_Given problem_
Replace every "Click" in the records below with "Select" and give the records again, with everything else unchanged and the pictures left out.

+===+

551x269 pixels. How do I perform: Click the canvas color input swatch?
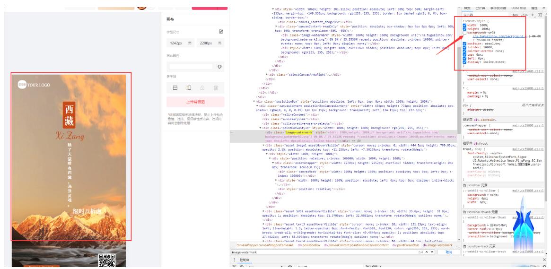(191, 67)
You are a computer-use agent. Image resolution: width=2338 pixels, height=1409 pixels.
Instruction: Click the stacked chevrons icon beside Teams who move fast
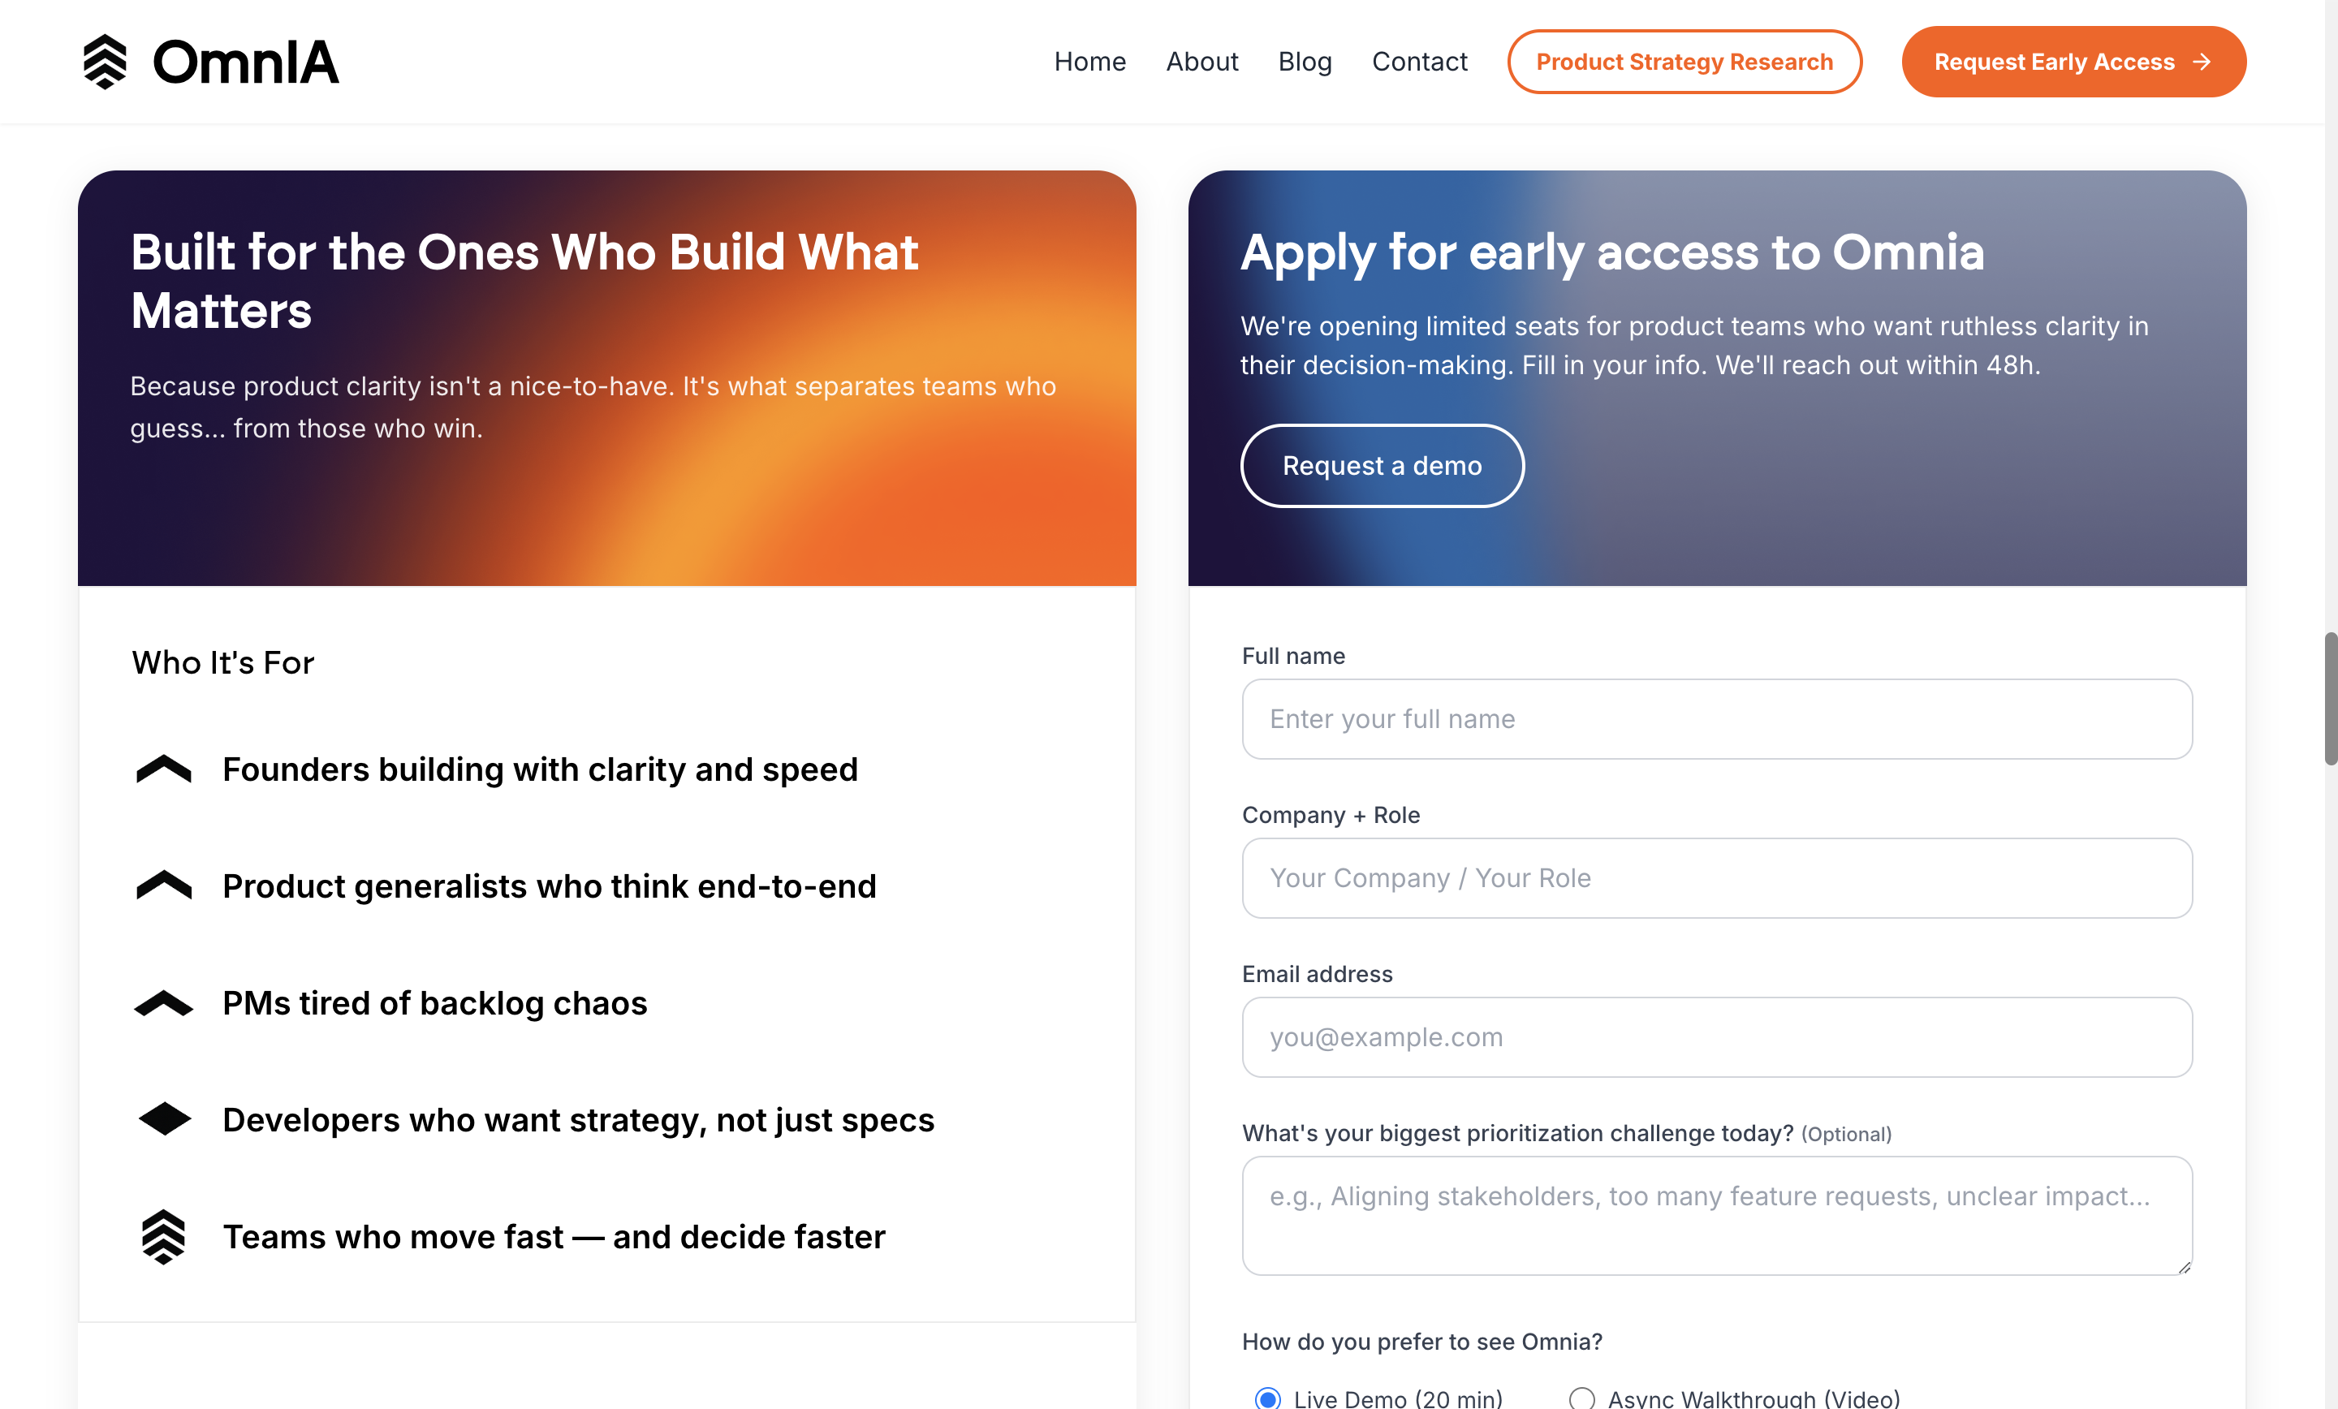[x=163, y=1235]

+===+

_Result for this exercise_
551x269 pixels. How do I perform: Select the canvas color input swatch?
(191, 67)
You are a computer-use agent. Image resolution: width=2338 pixels, height=1409 pixels.
Instruction: Select the stacked chevrons icon beside Teams who move fast
[x=163, y=1235]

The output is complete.